上記が完了すると、サーバーと IoT デバイス で双方向通信できるようになります。以下のような方法で確認してください。

確認 1. IoT デバイスからサーバーへ疎通できる

IoT デバイスからサーバーへ疎通できることを確認します。172.16.1.10 は今回の構成例の IP アドレスなので、自身の環境に置き換えてください。疎通できない場合は上記の手順 1 から手順 5 ができているか確認してください。

ping 172.16.1.10 -c 4

確認 2.サーバーから IoT デバイスへ疎通できる

EC2 から IoT デバイスへ疎通できることを確認します。192.168.1.10 は今回の構成例の IP アドレスなので、自身の環境に置き換えてください。疎通できない場合は上記の手順 4 から手順 5 ができているか確認してください。

ping 192.168.1.10 -c 4

解説

このステップでは LAN から Cloud network 向けの通信を Gate Peer へ向けるように Junction Redirection を設定しました。また、Gate Peer の転送設定により、LAN から Cloud network 向けの通信を転送できるようにしました。加えて、サーバーから LAN へ向かうためのルーティングを設定しました。 Gate Peer の転送設定ではデフォルトで送信元・送信先の IP アドレスを保持していますが、ルーターでは NAT しています。最後のステップではルーターの NAT を無効化します。

ステップ 6. ルーターの NAT を無効化する (IoT デバイス とサーバーで NAT なしに双方向通信できる)

  1. [設定手順] ルーターの設定にて、LAN から WAN 宛の通信で NAT を無効化する
  2. [設定手順] ルーターの設定にて、WAN から LAN 宛の通信で NAT を無効化する

RUT240 の場合、コンソールから Network > FIREWALL > ZONES の MASQUERADING をすべて OFF にします。

上記が完了すると、EC2 と IoT デバイス で NAT なしに双方向通信できるようになります。以下のような方法で確認してください。

確認1. 送信元 IP アドレスを保持したまま IoT デバイスからサーバーへ疎通できる

サーバーでパケットをキャプチャすることで送信元を確認してください。Amazon Linux 2 ではない場合は enX0 をデバイス名に置き換えてください。

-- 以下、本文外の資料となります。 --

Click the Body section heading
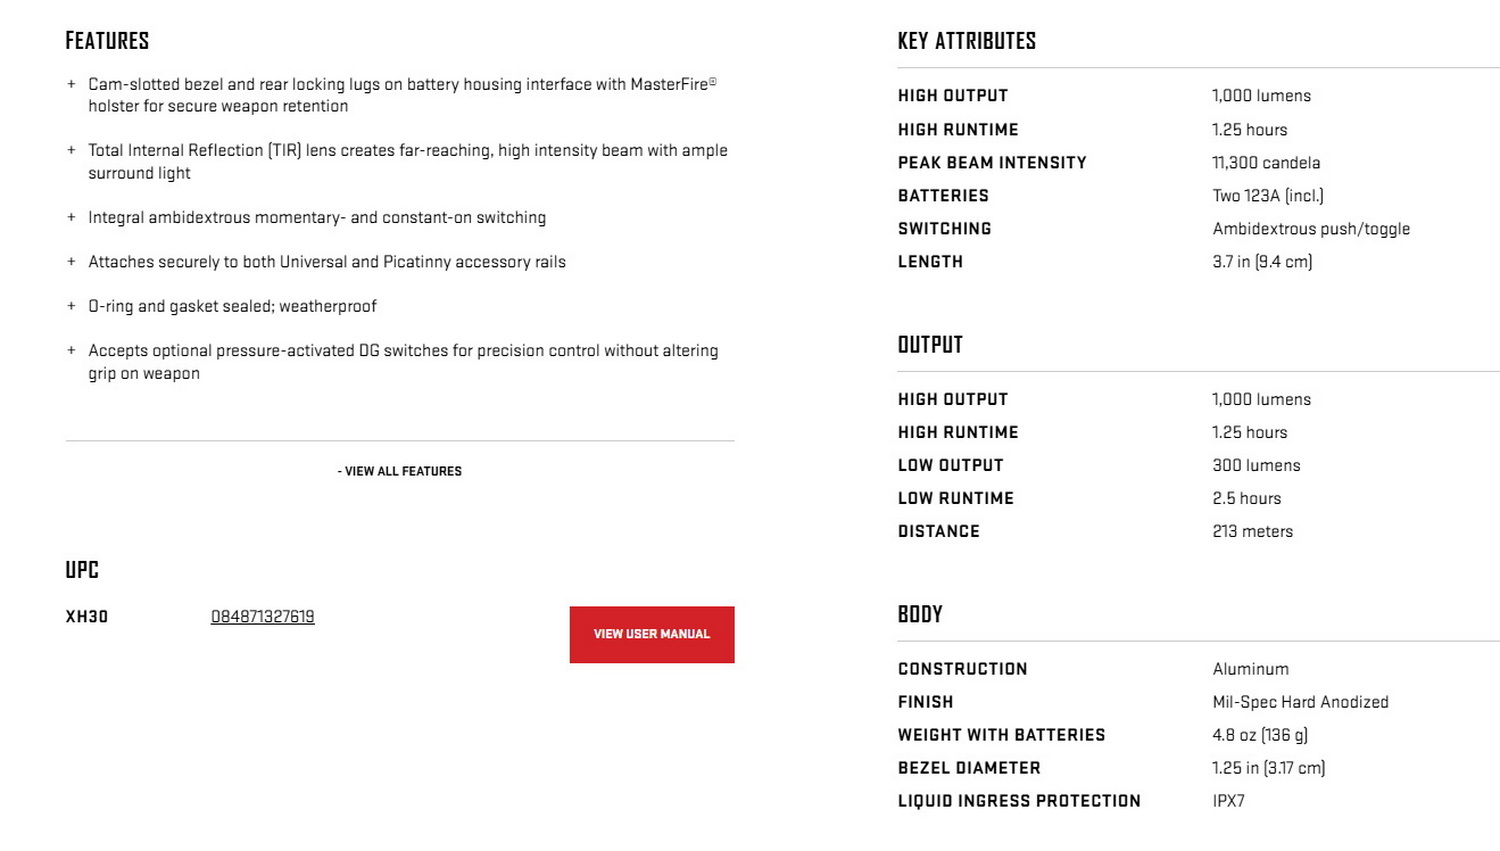 pos(920,614)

sudo tcpdump -i enX0 -n icmp

サーバーでパケットキャプチャしたまま、IoT デバイスからサーバーへ疎通できることを確認します。172.16.1.10 は今回の構成例の IP アドレスなので、自身の環境に置き換えてください。疎通できない場合は上記の手順 1 から手順 4 ができているか確認してください。

ping 172.16.1.10 -c 4

確認2. 送信元 IP アドレスを保持したままサーバーから IoT デバイスへ疎通できる

IoT デバイスでパケットをキャプチャすることで送信元を確認してください。

sudo tcpdump -i eth0 -n icmp

IoT デバイスでパケットキャプチャしたまま、サーバーから IoT デバイスへ疎通できることを確認します。192.168.1.10 は今回の構成例の IP アドレスなので、自身の環境に置き換えてください。疎通できない場合は上記の手順 5 および手順 6 ができているか確認してください。

ping 192.168.1.10 -c 4

(参考) 費用の目安

2023 年 11 月 15 日現在の料金において、以下のような費用が発生します。実際の費用については各サービスの見積ツールなどを利用して確認してください。

初期費用

総額: 30,360 円 + Raspberry Pi の費用

※金額は税込・送料別です

月額のランニング費用

総額: 約 44,750 円~ (データ通信量によって変動します)

※金額は税込・送料別です

まとめ

ネットワーク間で通信をしたい際、通信要件によっては NAT が課題になることもあります。SORACOM は SORACOM Gate でクラウド・デバイス間の NAT を解決し、SORACOM Jucntion Redirection と SIM ベースルーティングで更に広い範囲の NAT を解決できるようにしました。柔軟なネットワーク構成でお客様の要件を満たせれば幸いです。